[Begin SELECTED EXTRACT]

Now slumber was not an option. Margaret had gotten dressed, and we fretted about, my going outside numerous times to check on things. When we finally decided to try to go back to sleep, I walked out on the porch one last time.

In the dark unseen someone was whistling a tune. Calmly whistling a tune.

***

Of course, when Warren returned later in the day, I told him of the incident, which made us both uneasy. About a week later when I arrived home after classes, I discovered the house had been broken into, vandalized. Books, clothes, bed linens were strewn everywhere, the stereo and record collection gone, but nothing else was missing. I walked into the kitchen where the vandals had opened containers and dumped all the food on the floor, including slices of bread. To top it off, a pile of human feces had also been deposited smack dab in the middle of the room.

Obviously, we had been visited by the “unwelcome wagon,” and their message was clear: “We don’t want your kind around here.”

Thinking back on it, I find it remarkable that we didn’t call the police on either occasion. Back then, if you had long hair, the police thought of you as the enemy. It was a lighter-shade-of-pale approximation of being Black, though, of course, not as profoundly prejudicial. 

Happily, coincidentally, I bumped into my friend Jim Huff not long after, and he asked if I knew of anyone looking for a place. 

Yes, as a matter of a fact, I did. 

As it turned out, he had found a four-bedroom mansion on Greene Street for rent, just up from Five Points, within easy walking distance to the Humanities Building. 

So, so long, Night of the Hunter; hello SLED.[1]

Warren and I two years earlier

[1] I.e., the South Carolina Law Enforcement Division

Chapter Three – Here We Go Again

1830 Greene Street, right center

What a change in abodes, from the mill village vandal-plagued clapboard cottage we’d been run out of in North Columbia to the semi-stately, just-slightly-gone-to-seed edifice located on respectable tree-lined Greene Street!

[End SELECTED EXTRACT]
[Begin DATA EXCERPT]

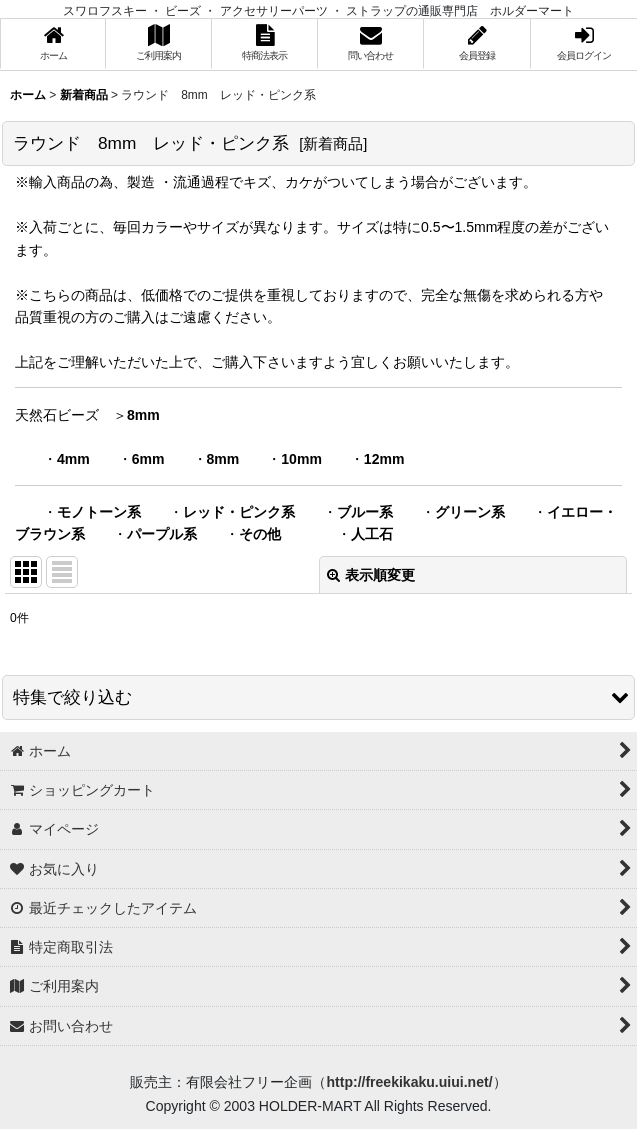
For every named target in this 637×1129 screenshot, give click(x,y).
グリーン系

[End DATA EXCERPT]

JOB
In the excerpt about the move to Greene Street, which items were taken when the house was broken into?

TASK ANSWER
The stereo and the record collection were taken.